**Work request A**
Please copy the passage of the Preclusion List article from "A year to the" to "CMS Preclusion List?".
**Work request B**
Answer these questions from the Preclusion List article:
(i) On what date did CMS publish the Final Rule revising the Medicare Advantage and Part D regulations?
(ii) Who is responsible for maintaining the Preclusion List?
(iii) In what year did Congress first mandate the exclusion regulations?

**Source document**
A year to the day after publishing the Final Rule covering the Preclusion List, CMS published a Final Rule revising the Medicare Advantage (Part C) and Prescription Drug Benefit Program (Part D) regulations[3] on April 16, 2019.  The April 2019 Final Rule made a number of revisions to the Preclusion List provisions set out in the April 2018 Final Rule.  This article examines the CMS Preclusion List in more detail and examines the impact of a provider, supplier and / or prescriber being placed on the list.

I.  What is the CMS Preclusion List?

Simply stated, the CMS preclusion list is a register of all health care providers, suppliers, and prescribers who are precluded from receiving reimbursement for Medicare Advantage items and services or Part D drugs that are provided or prescribed to Medicare beneficiaries. CMS has established the preclusion list in an effort to better ensure patient safety and to protect the integrity of the Medicare Trust Funds from the actions of providers and prescribers that have been identified as bad actors.”

CMS is responsible for maintaining the Preclusion List. The list is made available to Medicare Advantage and Part D payor plans.  If a Medicare Advantage receives a claim for a health care item or service that was furnished by a precluded party, the claim will be denied. Similarly, if a Part D payor plan receives a claim for reimbursement from a pharmacy or Medicare beneficiary that is related to a drug that was prescribed by a precluded individual, the claim will be denied.

II.  What is the Difference Between an “OIG Exclusion” and a “CMS Preclusion” Action?

While based on completely different statutes, both the exclusion and preclusion regulations are intended to protect that safety of Medicare, Medicare and Federal health care beneficiaries AND help safeguard the financial integrity of Federal and State health care programs.  What is the difference between the two programs?

  • Medicare OIG Exclusion. The OIG is responsible for administering the various mandatory and permissive exclusion authorities that have been enacted.  If a health care provider, supplier or other entity is “excluded” from participation in the Medicare or Medicaid programs, the excluded party cannot provide care or services to Medicare and / or Medicaid beneficiaries. Moreover, an excluded party cannot work for a participating provider. Nor can an excluded party serve as an agent, contractor, or vendor for a participating provider or supplier. In my opinion, the definitive analysis of the OIG’s exclusion regulations is covered in Paul Weidenfeld’s article entitled, “Federal Exclusion Regulations and Enforcement Authorities, and How Providers Can Avoid Risk with Proper Exclusion Screening.” [4]

Broadly speaking, an individual or entity is typically excluded from participation in the Medicare or Medicaid programs due to a criminal conviction, the abuse of a patient, and / or an adverse licensure sanction. In contrast with the preclusion regulations set out the updated Final Rule dated April 16, 2019,[5] the exclusion regulations were first mandated by Congress in 1977 as part of the “Medicare-Medicaid Anti-Fraud and Abuse Amendments, Public Law 95-142.”

**Material provided**

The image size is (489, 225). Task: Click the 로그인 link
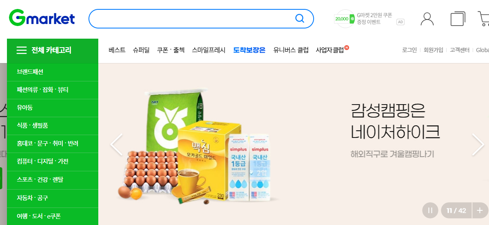pyautogui.click(x=409, y=50)
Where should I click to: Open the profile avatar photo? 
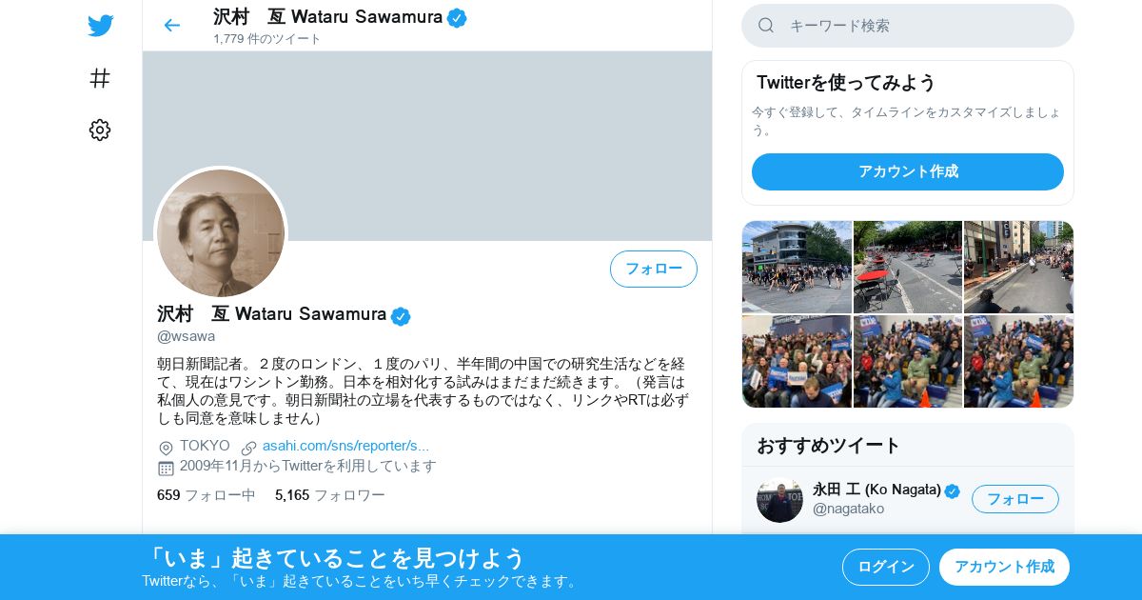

**Written solution A**
A year to the day after publishing the Final Rule covering the Preclusion List, CMS published a Final Rule revising the Medicare Advantage (Part C) and Prescription Drug Benefit Program (Part D) regulations[3] on April 16, 2019.  The April 2019 Final Rule made a number of revisions to the Preclusion List provisions set out in the April 2018 Final Rule.  This article examines the CMS Preclusion List in more detail and examines the impact of a provider, supplier and / or prescriber being placed on the list.

I.  What is the CMS Preclusion List?

**Written solution B**
(i) April 16, 2019
(ii) CMS
(iii) 1977